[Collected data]
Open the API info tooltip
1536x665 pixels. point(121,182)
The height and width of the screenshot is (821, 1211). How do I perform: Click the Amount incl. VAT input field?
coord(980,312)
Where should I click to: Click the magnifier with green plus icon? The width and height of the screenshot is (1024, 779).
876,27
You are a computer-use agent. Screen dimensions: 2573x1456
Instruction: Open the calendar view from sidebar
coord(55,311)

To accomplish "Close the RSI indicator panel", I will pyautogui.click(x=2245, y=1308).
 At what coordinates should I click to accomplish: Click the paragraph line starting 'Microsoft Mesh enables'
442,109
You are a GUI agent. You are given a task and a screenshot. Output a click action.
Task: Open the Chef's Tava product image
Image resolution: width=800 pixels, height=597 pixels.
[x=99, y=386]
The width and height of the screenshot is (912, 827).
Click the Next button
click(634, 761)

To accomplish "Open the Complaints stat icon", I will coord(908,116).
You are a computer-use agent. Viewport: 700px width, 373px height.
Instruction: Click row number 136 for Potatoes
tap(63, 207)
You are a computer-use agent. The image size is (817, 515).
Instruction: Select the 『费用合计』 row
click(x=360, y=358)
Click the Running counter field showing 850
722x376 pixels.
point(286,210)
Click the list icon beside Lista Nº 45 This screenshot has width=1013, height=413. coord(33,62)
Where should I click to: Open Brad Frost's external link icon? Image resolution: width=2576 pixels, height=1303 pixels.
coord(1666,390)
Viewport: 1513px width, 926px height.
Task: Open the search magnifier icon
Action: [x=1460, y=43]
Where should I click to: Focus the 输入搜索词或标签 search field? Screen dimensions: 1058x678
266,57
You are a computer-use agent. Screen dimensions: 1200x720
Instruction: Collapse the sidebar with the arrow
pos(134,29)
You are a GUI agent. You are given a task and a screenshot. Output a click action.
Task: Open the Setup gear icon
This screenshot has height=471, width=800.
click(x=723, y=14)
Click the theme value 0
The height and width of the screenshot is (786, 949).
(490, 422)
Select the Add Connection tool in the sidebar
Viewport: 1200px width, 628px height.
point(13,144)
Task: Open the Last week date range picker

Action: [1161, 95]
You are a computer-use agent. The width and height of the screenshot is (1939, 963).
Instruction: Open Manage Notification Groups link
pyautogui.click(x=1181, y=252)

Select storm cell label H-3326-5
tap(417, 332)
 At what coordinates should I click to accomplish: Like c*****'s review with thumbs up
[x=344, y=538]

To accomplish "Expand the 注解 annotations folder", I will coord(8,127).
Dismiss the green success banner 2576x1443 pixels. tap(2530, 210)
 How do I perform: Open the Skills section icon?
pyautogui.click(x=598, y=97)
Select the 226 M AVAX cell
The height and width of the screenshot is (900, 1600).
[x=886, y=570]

• **AIM**: Copy every item above word for word, with nothing left out or changed.

• **REPLY TO THE EXERCISE**:
Open the API info tooltip
1536x665 pixels. point(121,182)
The height and width of the screenshot is (821, 1211). How do I perform: Click the Amount incl. VAT input field?
coord(980,312)
Where should I click to: Click the magnifier with green plus icon? The width and height of the screenshot is (1024, 779).
876,27
You are a computer-use agent. Screen dimensions: 2573x1456
Instruction: Open the calendar view from sidebar
coord(55,311)

To accomplish "Close the RSI indicator panel", I will pyautogui.click(x=2245, y=1308).
 At what coordinates should I click to accomplish: Click the paragraph line starting 'Microsoft Mesh enables'
442,109
You are a GUI agent. You are given a task and a screenshot. Output a click action.
Task: Open the Chef's Tava product image
Image resolution: width=800 pixels, height=597 pixels.
[x=99, y=386]
The width and height of the screenshot is (912, 827).
Click the Next button
click(634, 761)

To accomplish "Open the Complaints stat icon", I will coord(908,116).
You are a computer-use agent. Viewport: 700px width, 373px height.
Instruction: Click row number 136 for Potatoes
tap(63, 207)
You are a computer-use agent. The image size is (817, 515).
Instruction: Select the 『费用合计』 row
click(x=360, y=358)
Click the Running counter field showing 850
722x376 pixels.
point(286,210)
Click the list icon beside Lista Nº 45 This screenshot has width=1013, height=413. coord(33,62)
Where should I click to: Open Brad Frost's external link icon? Image resolution: width=2576 pixels, height=1303 pixels.
coord(1666,390)
Viewport: 1513px width, 926px height.
Task: Open the search magnifier icon
Action: [x=1460, y=43]
Where should I click to: Focus the 输入搜索词或标签 search field? Screen dimensions: 1058x678
266,57
You are a computer-use agent. Screen dimensions: 1200x720
Instruction: Collapse the sidebar with the arrow
pos(134,29)
You are a GUI agent. You are given a task and a screenshot. Output a click action.
Task: Open the Setup gear icon
This screenshot has height=471, width=800.
click(x=723, y=14)
Click the theme value 0
The height and width of the screenshot is (786, 949).
(490, 422)
Select the Add Connection tool in the sidebar
Viewport: 1200px width, 628px height.
point(13,144)
Task: Open the Last week date range picker

Action: [1161, 95]
You are a computer-use agent. The width and height of the screenshot is (1939, 963).
Instruction: Open Manage Notification Groups link
pyautogui.click(x=1181, y=252)

Select storm cell label H-3326-5
tap(417, 332)
 At what coordinates should I click to accomplish: Like c*****'s review with thumbs up
[x=344, y=538]

To accomplish "Expand the 注解 annotations folder", I will coord(8,127).
Dismiss the green success banner 2576x1443 pixels. tap(2530, 210)
 How do I perform: Open the Skills section icon?
pyautogui.click(x=598, y=97)
Select the 226 M AVAX cell
The height and width of the screenshot is (900, 1600).
[x=886, y=570]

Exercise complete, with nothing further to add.